_Written task_
Write the next part of the code review of the argument-vector patch, starting right after its last quoted line.

Missing comments on the functions.

> +
> +  /* The argument vector built.  Holds non-owning pointers.  */
> +  std::vector<const char *> m_argv;

OOC, I notice you're prefixing a lot (if not all) of your class
variables with "m_".  I understand this is a code convention to signal
when a variable is a member of a class, but are we following this
officially?  Because (again!) I'm not really fond of this :-).

> +  /* Storage.  Arguments in C_ARGV point inside these.  */
> +
> +  /* For the !shell case.  */
> +  std::string m_broke_up_args;

If we're going this way, then I'd like to see this comment expanded to
explain how the args are split, i.e., using \0 as the delimiter.

> +
> +  /* For the shell case.  */
> +  std::string m_shell_command;

> +};
> +
> +/* Break up allargs into an argument vector suitable for passing to
> +   execvp and store it in M_ARGV.  E.g., on "run a b c d" this routine
>     would get as input the string "a b c d", and as output it would
> -   fill in ARGV with the four arguments "a", "b", "c", "d".  */
> +   fill in M_ARGV with the four arguments "a", "b", "c", "d".  */
>  
> -static void
> -breakup_args (const std::string &scratch, std::vector<char *> &argv)

_Data rows_
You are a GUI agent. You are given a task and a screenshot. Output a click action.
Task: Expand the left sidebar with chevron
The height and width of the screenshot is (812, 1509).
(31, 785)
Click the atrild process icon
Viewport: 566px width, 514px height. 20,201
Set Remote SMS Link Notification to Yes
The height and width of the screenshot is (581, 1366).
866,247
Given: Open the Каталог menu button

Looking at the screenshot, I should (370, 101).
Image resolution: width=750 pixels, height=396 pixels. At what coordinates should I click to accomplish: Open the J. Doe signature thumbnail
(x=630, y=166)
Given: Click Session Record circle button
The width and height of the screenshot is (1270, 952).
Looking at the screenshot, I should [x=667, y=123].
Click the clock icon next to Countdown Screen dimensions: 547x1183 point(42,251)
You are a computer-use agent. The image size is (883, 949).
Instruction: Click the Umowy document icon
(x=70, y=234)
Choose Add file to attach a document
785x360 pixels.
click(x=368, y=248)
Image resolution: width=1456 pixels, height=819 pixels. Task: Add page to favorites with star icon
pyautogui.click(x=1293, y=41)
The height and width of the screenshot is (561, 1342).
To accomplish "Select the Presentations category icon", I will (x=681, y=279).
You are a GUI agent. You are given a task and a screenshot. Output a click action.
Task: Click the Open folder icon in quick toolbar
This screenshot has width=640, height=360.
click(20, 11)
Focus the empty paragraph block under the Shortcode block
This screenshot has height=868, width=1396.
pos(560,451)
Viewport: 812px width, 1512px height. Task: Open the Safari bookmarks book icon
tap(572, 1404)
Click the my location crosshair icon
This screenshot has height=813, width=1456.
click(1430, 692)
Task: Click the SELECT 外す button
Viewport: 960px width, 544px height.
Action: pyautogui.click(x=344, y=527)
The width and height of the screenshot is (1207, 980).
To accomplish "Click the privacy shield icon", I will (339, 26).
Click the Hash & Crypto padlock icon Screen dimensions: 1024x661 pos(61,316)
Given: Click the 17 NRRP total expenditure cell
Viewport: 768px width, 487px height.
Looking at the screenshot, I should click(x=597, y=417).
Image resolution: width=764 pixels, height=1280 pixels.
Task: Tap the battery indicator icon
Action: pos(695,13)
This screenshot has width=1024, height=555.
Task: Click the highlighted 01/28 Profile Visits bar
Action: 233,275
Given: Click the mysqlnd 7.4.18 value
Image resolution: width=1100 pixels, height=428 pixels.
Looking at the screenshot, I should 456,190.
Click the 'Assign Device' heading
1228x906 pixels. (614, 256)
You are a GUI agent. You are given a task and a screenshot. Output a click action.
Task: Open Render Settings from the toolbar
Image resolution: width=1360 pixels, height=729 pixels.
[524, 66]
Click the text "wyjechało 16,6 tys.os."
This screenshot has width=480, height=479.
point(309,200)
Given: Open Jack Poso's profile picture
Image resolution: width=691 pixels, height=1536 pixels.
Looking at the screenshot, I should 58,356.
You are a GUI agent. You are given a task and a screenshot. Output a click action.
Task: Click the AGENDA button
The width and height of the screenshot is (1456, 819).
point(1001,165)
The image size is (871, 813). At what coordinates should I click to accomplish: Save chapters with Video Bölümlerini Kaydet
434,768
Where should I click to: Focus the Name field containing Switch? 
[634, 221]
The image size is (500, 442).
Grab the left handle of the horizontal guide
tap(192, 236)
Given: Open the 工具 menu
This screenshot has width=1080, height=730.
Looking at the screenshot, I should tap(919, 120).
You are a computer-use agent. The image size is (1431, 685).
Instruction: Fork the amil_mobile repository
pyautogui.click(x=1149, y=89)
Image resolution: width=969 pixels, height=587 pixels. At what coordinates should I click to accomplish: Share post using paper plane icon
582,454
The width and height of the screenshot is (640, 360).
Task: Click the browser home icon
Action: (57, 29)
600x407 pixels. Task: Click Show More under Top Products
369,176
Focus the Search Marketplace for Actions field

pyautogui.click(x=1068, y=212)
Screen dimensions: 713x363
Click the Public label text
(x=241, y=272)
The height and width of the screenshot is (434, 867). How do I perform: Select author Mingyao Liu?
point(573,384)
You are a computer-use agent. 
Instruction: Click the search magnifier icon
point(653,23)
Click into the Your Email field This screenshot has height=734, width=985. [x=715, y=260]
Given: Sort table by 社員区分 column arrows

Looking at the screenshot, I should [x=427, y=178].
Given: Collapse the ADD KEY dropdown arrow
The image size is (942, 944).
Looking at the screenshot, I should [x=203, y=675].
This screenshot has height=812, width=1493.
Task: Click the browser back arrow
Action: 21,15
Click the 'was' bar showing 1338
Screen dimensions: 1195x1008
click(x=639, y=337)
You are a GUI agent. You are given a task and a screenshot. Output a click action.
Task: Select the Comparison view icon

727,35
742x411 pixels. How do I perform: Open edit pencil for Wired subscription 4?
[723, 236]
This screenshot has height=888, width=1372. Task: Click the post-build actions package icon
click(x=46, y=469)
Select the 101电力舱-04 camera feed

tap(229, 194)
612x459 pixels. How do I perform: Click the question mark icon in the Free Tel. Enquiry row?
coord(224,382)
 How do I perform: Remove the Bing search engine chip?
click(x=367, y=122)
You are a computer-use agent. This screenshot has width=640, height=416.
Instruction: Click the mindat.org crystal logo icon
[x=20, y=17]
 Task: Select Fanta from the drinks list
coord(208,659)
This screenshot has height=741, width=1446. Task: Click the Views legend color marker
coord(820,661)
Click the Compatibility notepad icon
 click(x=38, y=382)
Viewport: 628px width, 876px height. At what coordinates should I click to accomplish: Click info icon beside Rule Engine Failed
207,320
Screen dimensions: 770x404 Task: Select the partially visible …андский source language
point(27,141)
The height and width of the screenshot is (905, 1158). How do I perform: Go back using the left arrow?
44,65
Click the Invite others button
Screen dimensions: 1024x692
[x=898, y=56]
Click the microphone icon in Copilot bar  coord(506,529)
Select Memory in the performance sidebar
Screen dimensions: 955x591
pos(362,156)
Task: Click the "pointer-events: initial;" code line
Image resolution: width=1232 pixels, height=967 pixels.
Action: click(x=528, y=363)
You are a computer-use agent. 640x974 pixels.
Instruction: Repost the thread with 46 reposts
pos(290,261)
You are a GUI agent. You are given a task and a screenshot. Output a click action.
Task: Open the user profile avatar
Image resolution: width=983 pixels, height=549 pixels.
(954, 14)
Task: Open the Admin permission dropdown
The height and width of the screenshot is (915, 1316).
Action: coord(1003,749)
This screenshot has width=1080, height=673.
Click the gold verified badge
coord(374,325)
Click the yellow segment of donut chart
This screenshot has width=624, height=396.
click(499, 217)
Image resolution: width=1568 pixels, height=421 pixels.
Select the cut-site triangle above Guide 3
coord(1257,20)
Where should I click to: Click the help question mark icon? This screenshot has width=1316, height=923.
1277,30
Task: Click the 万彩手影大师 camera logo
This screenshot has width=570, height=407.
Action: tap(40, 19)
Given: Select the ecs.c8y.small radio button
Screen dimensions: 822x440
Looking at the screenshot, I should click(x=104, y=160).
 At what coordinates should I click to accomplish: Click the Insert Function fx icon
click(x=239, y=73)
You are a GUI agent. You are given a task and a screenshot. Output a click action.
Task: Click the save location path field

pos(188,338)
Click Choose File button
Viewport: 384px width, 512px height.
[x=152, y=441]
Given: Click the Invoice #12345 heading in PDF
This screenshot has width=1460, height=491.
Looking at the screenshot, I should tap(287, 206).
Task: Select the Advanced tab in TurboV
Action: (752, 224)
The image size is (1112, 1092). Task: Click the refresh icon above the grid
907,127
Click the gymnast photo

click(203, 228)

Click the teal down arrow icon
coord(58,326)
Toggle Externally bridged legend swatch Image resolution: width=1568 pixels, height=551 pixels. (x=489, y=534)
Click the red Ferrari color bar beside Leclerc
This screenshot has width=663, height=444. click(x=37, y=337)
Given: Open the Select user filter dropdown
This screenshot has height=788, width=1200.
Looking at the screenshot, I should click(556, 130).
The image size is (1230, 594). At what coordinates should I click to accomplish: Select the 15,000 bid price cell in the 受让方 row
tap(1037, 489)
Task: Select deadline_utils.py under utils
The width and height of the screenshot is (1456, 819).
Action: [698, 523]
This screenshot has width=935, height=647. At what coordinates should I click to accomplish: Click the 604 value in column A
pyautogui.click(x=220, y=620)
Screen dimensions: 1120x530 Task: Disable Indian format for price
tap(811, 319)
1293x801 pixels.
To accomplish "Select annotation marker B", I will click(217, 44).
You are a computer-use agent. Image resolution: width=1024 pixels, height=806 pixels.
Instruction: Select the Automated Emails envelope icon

_The output_
> +void
> +execv_argv_builder::build_no_shell (const char *exec_file,
> +				    const std::string &allargs)
>  {
> -  for (size_t cur_pos = 0; cur_pos < scratch.size ();)
> +  /* We're going to call execvp.  Create argument vector.  */
> +
> +  /* Save/work with a copy.  The pointers pushed to M_ARGV point
> +     directly into M_BROKE_UP_ARGS, which is modified in place with
> +     the necessary NULL terminators.  */
> +  m_broke_up_args = allargs;
> +
> +  m_argv.push_back (exec_file);
> +
> +  for (size_t cur_pos = 0; cur_pos < m_broke_up_args.size ();)
>      {
>        /* Skip whitespace-like chars.  */
> -      std::size_t pos = scratch.find_first_not_of (" \t\n", cur_pos);
> +      std::size_t pos = m_broke_up_args.find_first_not_of (" \t\n", cur_pos);
>  
>        if (pos != std::string::npos)
>  	cur_pos = pos;
>  
>        /* Find the position of the next separator.  */
> -      std::size_t next_sep = scratch.find_first_of (" \t\n", cur_pos);
> +      std::size_t next_sep = m_broke_up_args.find_first_of (" \t\n", cur_pos);
>  
> -      /* No separator found, which means this is the last
> -	 argument.  */
>        if (next_sep == std::string::npos)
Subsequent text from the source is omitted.